Es ist noch gar nicht lange her, da haben sich die Gespräche auf dem Weg zur Arbeit, in der Mittagspause oder nach Feierabend um die Corona-Pandemie gedreht. Sätze wie „Bist du schon geboostert?“, „Eine Inzidenz von über 2.000 ist gar nicht so schlimm, solange die Hospitalisierungsrate niedrig bleibt“ oder „Ich kann durch die OP-Maske viel besser atmen als durch die FFP2-Maske“, sind uns so leicht über die Lippen gegangen wie ein Gespräch über das Wetter.

Mittlerweile ist die Pandemie – zumindest in Dänemark – kein Thema mehr.
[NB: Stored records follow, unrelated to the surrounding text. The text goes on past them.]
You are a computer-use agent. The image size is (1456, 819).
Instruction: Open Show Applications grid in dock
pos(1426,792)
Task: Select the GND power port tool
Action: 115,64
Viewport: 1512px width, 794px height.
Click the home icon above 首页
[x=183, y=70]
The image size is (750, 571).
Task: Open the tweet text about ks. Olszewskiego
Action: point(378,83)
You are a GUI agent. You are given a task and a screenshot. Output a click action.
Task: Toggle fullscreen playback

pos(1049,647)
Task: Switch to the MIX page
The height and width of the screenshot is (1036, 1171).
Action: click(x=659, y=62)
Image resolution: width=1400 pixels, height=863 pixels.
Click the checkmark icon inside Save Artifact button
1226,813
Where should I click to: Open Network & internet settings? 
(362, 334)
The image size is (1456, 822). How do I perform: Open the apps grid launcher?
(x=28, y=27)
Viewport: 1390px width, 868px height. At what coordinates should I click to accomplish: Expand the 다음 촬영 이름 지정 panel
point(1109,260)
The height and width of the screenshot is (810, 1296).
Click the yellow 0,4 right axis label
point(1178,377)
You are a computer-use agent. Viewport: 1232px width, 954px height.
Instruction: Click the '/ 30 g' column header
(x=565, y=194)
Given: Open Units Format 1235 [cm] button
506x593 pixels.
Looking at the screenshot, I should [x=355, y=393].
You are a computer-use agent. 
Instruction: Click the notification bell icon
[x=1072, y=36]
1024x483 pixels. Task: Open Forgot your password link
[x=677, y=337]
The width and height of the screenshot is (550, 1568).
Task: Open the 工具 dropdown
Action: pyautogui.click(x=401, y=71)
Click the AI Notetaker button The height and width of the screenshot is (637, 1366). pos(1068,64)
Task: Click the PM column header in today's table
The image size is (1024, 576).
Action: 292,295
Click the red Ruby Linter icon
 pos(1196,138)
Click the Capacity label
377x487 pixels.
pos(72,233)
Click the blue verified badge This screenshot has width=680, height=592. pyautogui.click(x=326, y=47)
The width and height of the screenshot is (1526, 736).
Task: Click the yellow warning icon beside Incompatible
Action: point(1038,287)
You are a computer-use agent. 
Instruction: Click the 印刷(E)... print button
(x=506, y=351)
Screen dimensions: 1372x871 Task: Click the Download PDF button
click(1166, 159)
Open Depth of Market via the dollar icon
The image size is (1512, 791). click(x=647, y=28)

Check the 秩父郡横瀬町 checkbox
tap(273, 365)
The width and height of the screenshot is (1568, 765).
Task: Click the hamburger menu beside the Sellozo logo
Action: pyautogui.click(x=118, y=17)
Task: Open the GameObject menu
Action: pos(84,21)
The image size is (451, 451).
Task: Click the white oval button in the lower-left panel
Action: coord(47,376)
Stattdessen werden wir mit Kriegsbildern, Eilmeldungen und Sondersendungen überflutet. Das führt dazu, dass sich der Small Talk mit der Nachbarin, dem Kollegen oder an der Supermarktkasse in eine absurde Richtung entwickelt hat.

Innerhalb von vier Wochen sind viele Menschen von selbsternannten Corona-Fachleuten zu Kriegsexpertinnen und -experten geworden. „Denkt ihr, die Nato sollte eine Flugverbotszone über der Ukraine einrichten?“, „Ist es okay, dass Deutschland 100 Milliarden Euro für die Bundeswehr ausgibt?“ oder „Fährst du auf der Autobahn auch nur noch 110, um Putin weniger zu finanzieren?“ – Das Problem bei diesen Fragen ist, dass viele Menschen dazu eine Antwort parat haben. Eine Antwort, die sich (manchmal) aus gefährlichem Halbwissen zusammensetzt – gebildet aus Eilmeldungen und Social-Media-Posts.

Wir können den Krieg in der Ukraine nahezu in Echtzeit mitverfolgen, und das ist die Schwierigkeit. Sobald wir uns über einen Aspekt informiert haben, gibt es schon eine neue Entwicklung. Deshalb bieten die meisten Medien Nachrichtenticker, Fernsehsendungen in 100 Sekunden oder kurze Zusammenfassungen an, um ihre Nutzerinnen und Nutzer auf dem Laufenden zu halten. Doch bei solchen Formaten ist es unmöglich, in die Tiefe zu gehen und alle Blickwinkel zu beleuchten.

Ein 100-Sekunden-Video reicht nicht aus, um sich über die Komplexität des Krieges zu informieren, dazu ist es auch nicht gedacht, aber ebenso wenig dient es als Wissensgrundlage. Wer sich eine fundierte Meinung zu einem bestimmten Thema bilden will, sollte Hintergrundberichte, Analysen und Reportagen von seriösen Medien lesen. Erst dann ist es angebracht, über Flugverbotszonen, Aufrüstung und Gaslieferungen zu diskutieren.

Bis dahin ist es vollkommen in Ordnung, auch mal zuzugeben, dass man auf eine Frage keine Antwort weiß oder sich zu diesem Thema noch nicht gut genug informiert fühlt, um dazu eine Meinung abzugeben.